On the flip side, the Trader Joe’s website tells us this: “In 2005, in response to valuable customer feedback, we made a change to have all Trader Joe’s brand eggs come only from cage-free hens.” Trader Joe’s made improving the quality of life for their female hens and their reproductive systems a priority 12 years ago.
Coincidentally, 2005 was also the year the “grab ‘em by the pussy” tape was filmed.
Russian Hacking : Steamed & Peeled Beets
Beets straight from the earth (at the farmers market) are the big, leafy, hairy balls of the vegetable section. Some would call them the most important vegetable in the world, nutritiously speaking. But–when they’re stripped and boiled and shrink wrapped, as they exist in the Trader Joe’s salad fixin’ section, the once-mighty beet is reduced to a tiny, unassuming thing. Next to that punchline of a veggie, kale. America used to be beets. Now we’re pretty much guaranteed to be pureed into Trader Иосиф’s Borscht.
Milo Yiannopoulos’s Book Deal : Charles Shaw Merlot
A fancy name can’t hide the fact that you’re cheap, bitter…and you make people with good taste want to vomit after dealing with you for more than two sips. Or 140 characters.

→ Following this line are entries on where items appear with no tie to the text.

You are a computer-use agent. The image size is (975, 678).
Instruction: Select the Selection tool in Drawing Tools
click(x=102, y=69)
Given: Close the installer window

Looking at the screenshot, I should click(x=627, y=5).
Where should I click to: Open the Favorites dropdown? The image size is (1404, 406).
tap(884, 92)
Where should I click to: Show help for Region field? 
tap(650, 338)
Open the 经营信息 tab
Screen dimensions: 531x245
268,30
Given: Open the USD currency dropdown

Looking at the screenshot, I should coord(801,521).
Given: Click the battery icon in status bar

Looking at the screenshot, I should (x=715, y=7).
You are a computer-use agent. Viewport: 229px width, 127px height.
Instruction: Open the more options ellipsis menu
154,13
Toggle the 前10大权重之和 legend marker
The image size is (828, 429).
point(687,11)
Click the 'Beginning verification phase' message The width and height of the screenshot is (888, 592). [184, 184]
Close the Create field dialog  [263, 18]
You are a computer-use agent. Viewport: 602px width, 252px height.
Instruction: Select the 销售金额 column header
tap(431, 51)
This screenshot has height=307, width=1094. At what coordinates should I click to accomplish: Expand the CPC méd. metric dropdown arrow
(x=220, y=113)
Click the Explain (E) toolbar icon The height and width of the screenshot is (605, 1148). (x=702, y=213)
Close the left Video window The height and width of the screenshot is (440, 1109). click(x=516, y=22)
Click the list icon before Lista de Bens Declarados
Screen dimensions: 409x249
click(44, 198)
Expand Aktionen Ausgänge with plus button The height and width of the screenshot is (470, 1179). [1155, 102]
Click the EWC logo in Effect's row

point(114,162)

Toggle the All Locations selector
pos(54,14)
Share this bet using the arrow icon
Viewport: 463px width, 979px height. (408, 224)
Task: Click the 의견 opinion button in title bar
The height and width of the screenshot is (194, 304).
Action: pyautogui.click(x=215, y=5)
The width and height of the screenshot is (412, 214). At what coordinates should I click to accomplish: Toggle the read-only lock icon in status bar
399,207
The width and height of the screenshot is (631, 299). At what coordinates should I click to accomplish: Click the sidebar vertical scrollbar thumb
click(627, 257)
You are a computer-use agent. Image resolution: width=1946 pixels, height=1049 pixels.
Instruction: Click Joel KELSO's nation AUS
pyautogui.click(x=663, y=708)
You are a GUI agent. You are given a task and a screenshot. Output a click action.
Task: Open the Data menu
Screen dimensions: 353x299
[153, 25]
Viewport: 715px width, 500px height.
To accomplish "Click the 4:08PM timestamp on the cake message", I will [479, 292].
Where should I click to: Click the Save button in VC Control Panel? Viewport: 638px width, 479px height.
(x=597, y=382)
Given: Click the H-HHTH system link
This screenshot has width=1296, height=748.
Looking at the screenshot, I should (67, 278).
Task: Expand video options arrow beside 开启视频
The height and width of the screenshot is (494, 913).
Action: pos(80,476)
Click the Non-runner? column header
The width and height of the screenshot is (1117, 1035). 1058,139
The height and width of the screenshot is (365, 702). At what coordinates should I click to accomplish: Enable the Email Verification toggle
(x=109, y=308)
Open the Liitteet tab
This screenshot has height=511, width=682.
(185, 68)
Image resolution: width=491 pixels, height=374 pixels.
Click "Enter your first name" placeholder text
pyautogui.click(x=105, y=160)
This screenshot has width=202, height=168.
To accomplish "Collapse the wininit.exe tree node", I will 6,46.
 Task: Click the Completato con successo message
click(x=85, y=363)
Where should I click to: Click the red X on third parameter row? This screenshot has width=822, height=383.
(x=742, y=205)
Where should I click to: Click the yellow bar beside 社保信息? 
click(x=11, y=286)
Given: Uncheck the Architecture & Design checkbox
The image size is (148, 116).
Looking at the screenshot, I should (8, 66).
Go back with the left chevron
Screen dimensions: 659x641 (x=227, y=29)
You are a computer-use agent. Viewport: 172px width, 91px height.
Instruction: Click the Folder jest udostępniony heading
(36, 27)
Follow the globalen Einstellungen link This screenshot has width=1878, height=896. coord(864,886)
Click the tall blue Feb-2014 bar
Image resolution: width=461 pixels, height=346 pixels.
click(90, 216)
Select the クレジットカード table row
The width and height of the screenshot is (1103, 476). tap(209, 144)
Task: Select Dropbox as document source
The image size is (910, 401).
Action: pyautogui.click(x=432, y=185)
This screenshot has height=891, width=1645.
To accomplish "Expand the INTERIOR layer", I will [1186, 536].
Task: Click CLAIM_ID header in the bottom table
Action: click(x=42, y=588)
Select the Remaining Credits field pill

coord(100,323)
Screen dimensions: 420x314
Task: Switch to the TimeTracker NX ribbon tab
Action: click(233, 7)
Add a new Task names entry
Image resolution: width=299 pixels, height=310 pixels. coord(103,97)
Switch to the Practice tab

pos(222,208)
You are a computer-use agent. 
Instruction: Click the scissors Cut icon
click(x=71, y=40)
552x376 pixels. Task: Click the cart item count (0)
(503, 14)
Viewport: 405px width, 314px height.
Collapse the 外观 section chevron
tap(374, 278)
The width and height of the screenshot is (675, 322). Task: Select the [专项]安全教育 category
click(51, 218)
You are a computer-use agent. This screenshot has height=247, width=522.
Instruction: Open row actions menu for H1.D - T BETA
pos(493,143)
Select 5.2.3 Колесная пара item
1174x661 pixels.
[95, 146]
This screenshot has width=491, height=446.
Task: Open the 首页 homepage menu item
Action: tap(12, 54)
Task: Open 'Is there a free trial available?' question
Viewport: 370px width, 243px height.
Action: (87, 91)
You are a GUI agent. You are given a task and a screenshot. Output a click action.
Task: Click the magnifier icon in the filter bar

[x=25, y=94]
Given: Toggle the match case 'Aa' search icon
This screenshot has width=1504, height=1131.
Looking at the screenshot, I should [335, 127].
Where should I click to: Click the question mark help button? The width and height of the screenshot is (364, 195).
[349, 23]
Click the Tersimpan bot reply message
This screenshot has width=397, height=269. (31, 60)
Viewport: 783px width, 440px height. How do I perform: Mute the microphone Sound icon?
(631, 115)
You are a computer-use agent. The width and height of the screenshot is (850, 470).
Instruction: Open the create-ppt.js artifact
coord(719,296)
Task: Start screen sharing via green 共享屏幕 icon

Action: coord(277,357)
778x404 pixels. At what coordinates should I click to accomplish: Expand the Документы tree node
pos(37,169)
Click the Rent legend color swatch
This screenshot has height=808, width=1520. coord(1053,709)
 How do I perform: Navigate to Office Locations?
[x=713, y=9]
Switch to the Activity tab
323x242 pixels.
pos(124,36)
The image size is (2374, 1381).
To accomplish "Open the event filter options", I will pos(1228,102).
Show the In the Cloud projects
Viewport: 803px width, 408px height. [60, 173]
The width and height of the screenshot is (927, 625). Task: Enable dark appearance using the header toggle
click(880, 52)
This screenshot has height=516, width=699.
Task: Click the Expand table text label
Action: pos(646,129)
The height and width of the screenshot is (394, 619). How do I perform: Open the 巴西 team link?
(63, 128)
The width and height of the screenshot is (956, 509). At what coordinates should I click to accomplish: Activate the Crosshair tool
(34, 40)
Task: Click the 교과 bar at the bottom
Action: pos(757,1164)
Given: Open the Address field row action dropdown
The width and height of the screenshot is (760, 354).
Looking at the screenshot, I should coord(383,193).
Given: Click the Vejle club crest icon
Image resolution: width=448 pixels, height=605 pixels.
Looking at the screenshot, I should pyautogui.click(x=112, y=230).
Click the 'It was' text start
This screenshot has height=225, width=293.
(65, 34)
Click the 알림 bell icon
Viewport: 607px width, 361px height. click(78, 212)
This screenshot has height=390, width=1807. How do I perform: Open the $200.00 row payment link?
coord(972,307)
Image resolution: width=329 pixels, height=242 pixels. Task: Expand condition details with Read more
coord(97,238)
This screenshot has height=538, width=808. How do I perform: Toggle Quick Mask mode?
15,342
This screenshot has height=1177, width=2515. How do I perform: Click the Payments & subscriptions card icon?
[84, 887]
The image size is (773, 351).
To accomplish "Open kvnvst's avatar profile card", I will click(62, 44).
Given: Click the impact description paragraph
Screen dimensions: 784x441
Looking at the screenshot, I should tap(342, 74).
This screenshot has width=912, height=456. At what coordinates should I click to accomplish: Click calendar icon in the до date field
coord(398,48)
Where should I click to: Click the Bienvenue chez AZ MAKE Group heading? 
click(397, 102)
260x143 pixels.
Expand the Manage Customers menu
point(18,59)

Donald Trump’s Presidency : 1000 Day Gouda
Trump takes office at noon Eastern Standard Time on January 20th. Should his term last four years, that means he will turn over the job to his successor at noon on January 20th, 2021. That’s 1461 days of being your (or not your) president.
Now, there’s a few ways you could do this, cheese-wise. You could get two 1000 Day Goudas and have about half left over at the end, or just get one Gouda, plus four of the Trader Joe’s Raw Milk Aged Cheddar, which only ripens for 120 days and will get you closer to the accurate total. To put that in perspective, only 117 days will have passed from the day of the first Trump/Clinton debate (“I have a winning temperament”) until his swearing in to the highest office in the land. Also, you’d need 30,000 1000 Day Goudas if you wanted to represent one day of aged Dutch cheese for each popular vote Hillary Clinton won by.
Any way you slice it, it’s really hard to swallow.